>> Start Document section
Also, VIP visitors who occasionally were invited to pet the killer whales will no longer be allowed to do so.
"We're going to make any changes we have to to make sure this doesn't happen again," Chuck Tompkins, chief of animal training at SeaWorld parks, said a day after a 12,000-pound killer whale named Tilikum dragged a trainer into its pool and thrashed the woman to death as audience members watched in horror.
Talk-radio callers, bloggers and animal activists said Tilikum - which was involved in the deaths of two other people over the past two decades - should be released into the ocean or put to death like a dangerous dog.
Tompkins said that Tilikum would not survive in the wild because it has been captive for so long, and that destroying the animal is not an option either, because it is an important part of the breeding program at SeaWorld and a companion to the seven other whales there.
>> End Document section
▶ **Task requirements**
1) How much does Tilikum weigh according to the SeaWorld passage?
2) Can you sum up the SeaWorld passage in two sentences?
The material after this point is separate from the SeaWorld passage.
>> Start Recorded data
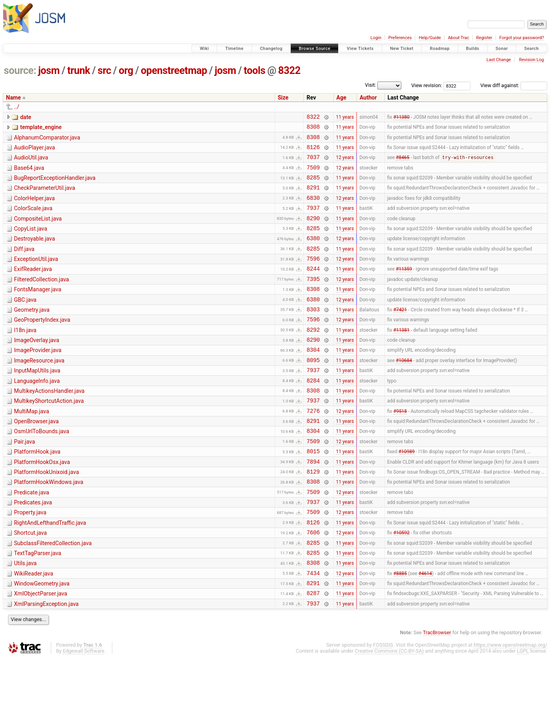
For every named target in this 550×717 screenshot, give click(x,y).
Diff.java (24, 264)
>> End Recorded data
▶ **The responses**
1) 12,000 pounds.

2) After the killer whale Tilikum dragged a trainer into its pool and killed her, SeaWorld's chief of animal training, Chuck Tompkins, said the parks would make any changes needed to keep it from happening again, and VIP visitors will no longer be allowed to pet the whales. Some people called for Tilikum to be released or put to death, but Tompkins said it could not survive in the wild and that destroying it is not an option because it is important to the breeding program and a companion to the seven other whales.